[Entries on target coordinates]
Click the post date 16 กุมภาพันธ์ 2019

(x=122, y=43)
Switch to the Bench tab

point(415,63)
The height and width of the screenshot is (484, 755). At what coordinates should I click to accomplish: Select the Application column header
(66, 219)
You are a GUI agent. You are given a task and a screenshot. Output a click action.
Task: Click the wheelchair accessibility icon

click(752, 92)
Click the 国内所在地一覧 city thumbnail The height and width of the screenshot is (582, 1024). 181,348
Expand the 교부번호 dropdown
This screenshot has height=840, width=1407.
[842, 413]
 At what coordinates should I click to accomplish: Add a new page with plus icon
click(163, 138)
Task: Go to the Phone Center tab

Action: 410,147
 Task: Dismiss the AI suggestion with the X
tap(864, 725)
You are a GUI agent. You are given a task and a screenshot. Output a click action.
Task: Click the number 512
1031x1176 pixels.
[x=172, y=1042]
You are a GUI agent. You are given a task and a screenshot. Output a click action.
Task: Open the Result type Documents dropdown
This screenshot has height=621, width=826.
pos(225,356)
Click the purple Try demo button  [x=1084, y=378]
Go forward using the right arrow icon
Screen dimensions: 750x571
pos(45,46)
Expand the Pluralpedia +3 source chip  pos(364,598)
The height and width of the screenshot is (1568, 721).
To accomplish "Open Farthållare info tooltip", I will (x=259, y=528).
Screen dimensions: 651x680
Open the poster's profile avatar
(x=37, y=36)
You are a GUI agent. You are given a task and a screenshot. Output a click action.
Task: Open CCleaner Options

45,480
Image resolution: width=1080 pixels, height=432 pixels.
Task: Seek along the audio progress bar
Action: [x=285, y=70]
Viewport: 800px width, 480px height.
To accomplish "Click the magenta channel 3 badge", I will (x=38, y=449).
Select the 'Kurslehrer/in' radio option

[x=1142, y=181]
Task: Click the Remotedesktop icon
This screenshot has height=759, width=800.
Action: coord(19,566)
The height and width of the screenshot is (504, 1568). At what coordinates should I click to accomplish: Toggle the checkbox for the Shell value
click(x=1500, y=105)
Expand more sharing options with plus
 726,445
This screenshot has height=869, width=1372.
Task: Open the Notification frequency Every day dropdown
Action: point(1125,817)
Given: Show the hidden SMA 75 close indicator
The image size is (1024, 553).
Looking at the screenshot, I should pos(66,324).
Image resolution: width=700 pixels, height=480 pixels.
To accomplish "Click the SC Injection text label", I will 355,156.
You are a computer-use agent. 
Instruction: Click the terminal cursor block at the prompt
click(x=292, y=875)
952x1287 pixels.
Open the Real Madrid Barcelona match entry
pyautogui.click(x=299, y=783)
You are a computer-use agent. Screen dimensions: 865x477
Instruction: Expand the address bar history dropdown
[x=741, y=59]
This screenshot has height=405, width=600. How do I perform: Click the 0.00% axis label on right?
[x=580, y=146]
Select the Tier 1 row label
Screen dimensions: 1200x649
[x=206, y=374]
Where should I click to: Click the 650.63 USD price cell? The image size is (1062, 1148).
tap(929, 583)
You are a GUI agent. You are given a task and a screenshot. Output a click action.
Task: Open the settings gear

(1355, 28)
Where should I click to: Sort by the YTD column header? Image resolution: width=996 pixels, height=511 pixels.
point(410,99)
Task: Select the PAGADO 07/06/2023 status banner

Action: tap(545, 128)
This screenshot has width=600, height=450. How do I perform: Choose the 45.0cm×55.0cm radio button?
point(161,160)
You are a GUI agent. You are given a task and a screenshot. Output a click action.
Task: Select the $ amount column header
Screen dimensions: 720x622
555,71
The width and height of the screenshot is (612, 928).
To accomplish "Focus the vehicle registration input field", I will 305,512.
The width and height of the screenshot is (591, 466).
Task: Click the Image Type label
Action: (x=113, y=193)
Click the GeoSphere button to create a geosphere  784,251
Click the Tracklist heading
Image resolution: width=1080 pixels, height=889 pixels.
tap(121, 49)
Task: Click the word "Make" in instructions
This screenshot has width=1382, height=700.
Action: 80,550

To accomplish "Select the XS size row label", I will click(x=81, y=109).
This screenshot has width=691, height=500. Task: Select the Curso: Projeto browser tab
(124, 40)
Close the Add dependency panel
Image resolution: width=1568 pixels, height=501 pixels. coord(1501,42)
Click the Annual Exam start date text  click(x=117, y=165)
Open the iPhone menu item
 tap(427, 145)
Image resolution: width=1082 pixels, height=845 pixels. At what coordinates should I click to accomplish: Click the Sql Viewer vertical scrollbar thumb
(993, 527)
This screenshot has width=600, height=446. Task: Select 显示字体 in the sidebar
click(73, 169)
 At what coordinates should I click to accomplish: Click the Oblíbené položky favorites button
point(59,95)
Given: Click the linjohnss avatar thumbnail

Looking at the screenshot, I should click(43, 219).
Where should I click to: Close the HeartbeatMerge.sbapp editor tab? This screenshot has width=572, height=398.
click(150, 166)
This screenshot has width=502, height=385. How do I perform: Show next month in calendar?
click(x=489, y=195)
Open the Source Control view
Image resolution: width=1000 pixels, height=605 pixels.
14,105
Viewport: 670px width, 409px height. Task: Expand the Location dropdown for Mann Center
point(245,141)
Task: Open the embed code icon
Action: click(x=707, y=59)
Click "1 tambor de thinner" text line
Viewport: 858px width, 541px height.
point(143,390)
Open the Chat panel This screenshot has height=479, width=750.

PROBLEM: Can you write out the stretch of material from the line containing "Task: Click the word" through the line containing "click(73, 169)" again, changing "Add dependency" to "Remove dependency" and leaving everything else unchanged?

RESULT OF THIS TASK:
Task: Click the word "Make" in instructions
This screenshot has width=1382, height=700.
Action: 80,550

To accomplish "Select the XS size row label", I will click(x=81, y=109).
This screenshot has width=691, height=500. Task: Select the Curso: Projeto browser tab
(124, 40)
Close the Remove dependency panel
Image resolution: width=1568 pixels, height=501 pixels. coord(1501,42)
Click the Annual Exam start date text  click(x=117, y=165)
Open the iPhone menu item
 tap(427, 145)
Image resolution: width=1082 pixels, height=845 pixels. At what coordinates should I click to accomplish: Click the Sql Viewer vertical scrollbar thumb
(993, 527)
This screenshot has width=600, height=446. Task: Select 显示字体 in the sidebar
click(73, 169)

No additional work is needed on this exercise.